The last GLOCK pistol imported by GLOCK in Smyrna using the seven digit, US ending serial number was in November of 2002. The first imported six digit serial numbered GLOCK was serial number FDEOO1.
The first two baby GLOCKs, the 26 9MM and 27 .40S&W were introduced in 1996.
The GLOCK .45GAP was introduced with the 37 in 2003 with the 38 & 39 soon following. The .45GAP and accompanying pistols were developed for U.S. Law Enforce Agencies to bring .45ACP power to the smaller 17,19 and 26 pistol frame family. The round is loaded to .45ACP+P pressures.
The last of the 3rd generation GLOCKS, that could be considered a 3.5 generation pistol, were the RTF2s, the first of which, the model 22 was released in November of 2009. The RTF2s have a modified grip texture that uses lots of little raised dots set in a grid pattern. It is called the Ruff Texture Frame 2, being that it is the second version of GLOCKS ruff textured grips. The only other change made were the slide serrations being changed from the normal straight design to a curved gill serration. The gill serrations were produced on the slides of .40S&W (22 announced January of 2009 & 23 announced November of 2009) and 9mm (17 announced May of 2009 & 19 announced November of 2009), although, later productions of GLOCK 17, 19, 22 & 23 are produced with normal straight slide serrations. There is also a 21SF RTF2, which is the only model of RTF2 that has straight serrations for production run guns. Also, the 21SF RTF2 was a limited production run for law enforcement and those that are out there on the civilian market are over run quantity of the original limited production numbers.
The Fourth Generation
The most recent evolution for GLOCK pistols arose in the beginning of 2010. A newly designed grip texture, referred to as RTF or RTF3 is GLOCKS 3rd version of the Rough Textured Grip design. It differs from the RTF2 style in that the small dots are replaced with slightly larger squared dots in a tighter grid pattern. A new dual spring guide rod assembly replaced the old captured spring assembly. Later production 4th generation pistols have an updated spring set. The dust cover is larger to accommodate the new recoil spring assembly. There were also some various internal component changes. The magazine release is a reversible unit, which is now standard. Earlier generation magazines can be used in 4th generation pistols, but only when the release button is mounted on the left side of the grip, meaning released by right hand thumb when the right hand is the firing hand. 4th generation magazines can also be used in previous generation models. The most notable changeable to the grip are the addition of a changeable back strap package, which allows for 3 different customizable lengths between the front and back straps.

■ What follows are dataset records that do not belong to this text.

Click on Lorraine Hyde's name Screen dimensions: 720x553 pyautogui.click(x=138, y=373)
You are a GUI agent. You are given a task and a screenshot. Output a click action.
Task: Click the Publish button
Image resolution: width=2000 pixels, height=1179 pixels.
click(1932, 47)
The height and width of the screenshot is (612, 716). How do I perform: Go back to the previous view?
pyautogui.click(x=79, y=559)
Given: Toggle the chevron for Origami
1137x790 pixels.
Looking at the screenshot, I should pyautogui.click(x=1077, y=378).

Models by frame pin variation. Two pin early 17, 17L, 18, early 19, 25 and early 34. Three pin 20, 21, 22, 23, 24, 26, 27, 28, 29, 30, 31, 32, 33, 35 and 36. Approximately 2006 and up 17, 19 and 34 received three pin frames.

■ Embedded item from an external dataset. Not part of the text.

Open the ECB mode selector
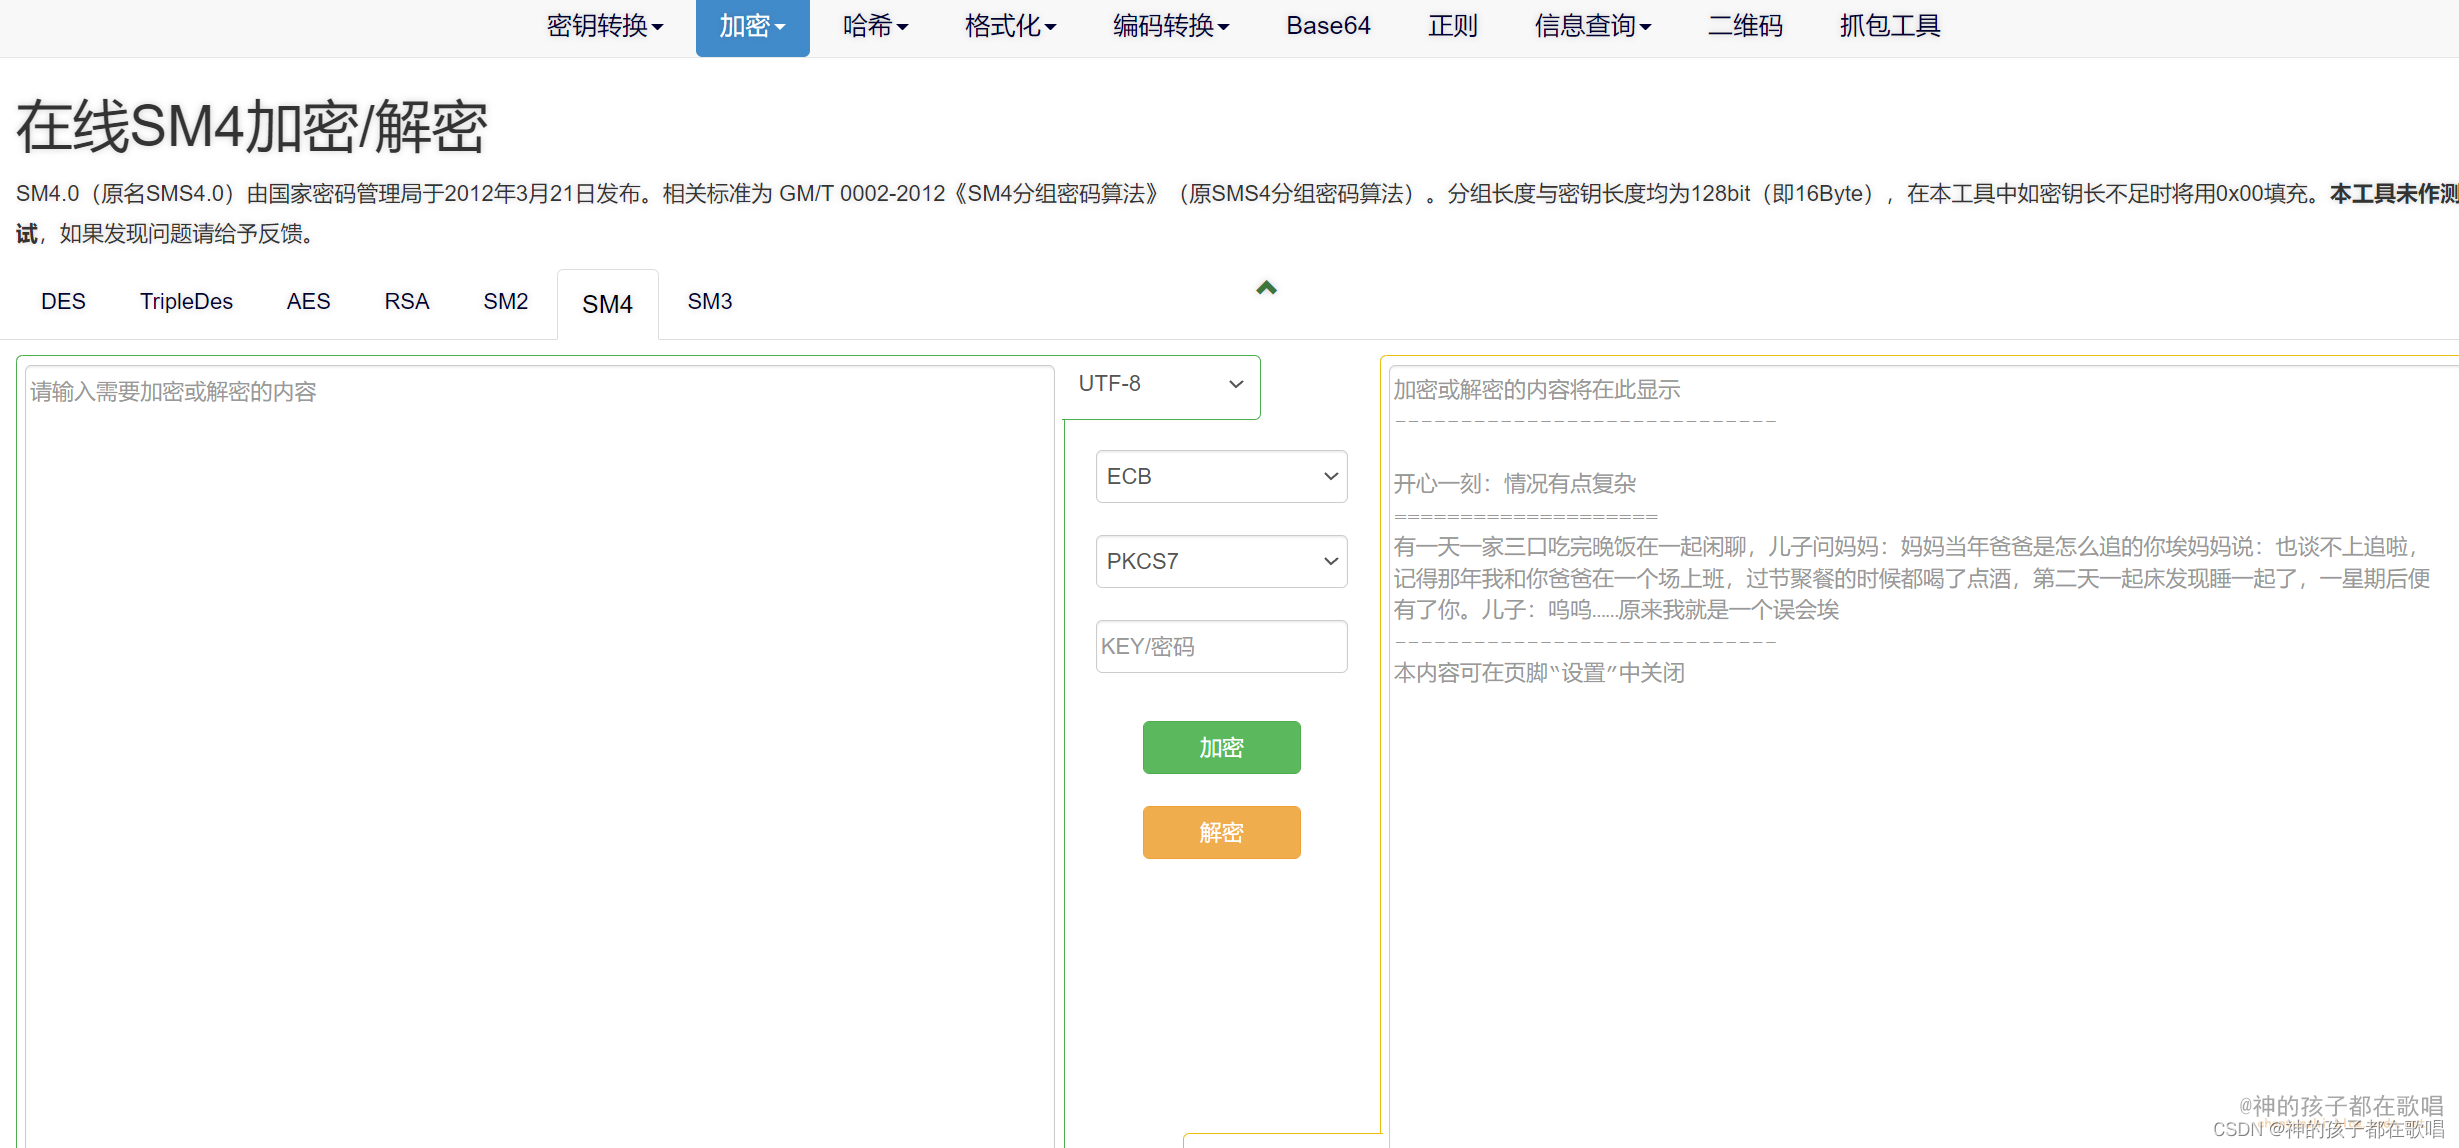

Subcompact and Compact models have serrated triggers. The .45ACP models have octagonal rifled barrel compared to hexagonal rifling on other models.
From 1982 to 1991 G17s were assembled & test fired in Austria. (Later pistols were assembled and test fired at GLOCK Inc. in Smyrna, GA.) These early production pistols are marked with an eagle and "NPv". The markings are proof marks and inspectors marks as required on Austrian pistols. The NPv mark means "Nitro Powder proofed", which is given to the pistol when it was test fired with 130% power proving loads.
I did not add the compensated or OD frame models because they were too hard to track.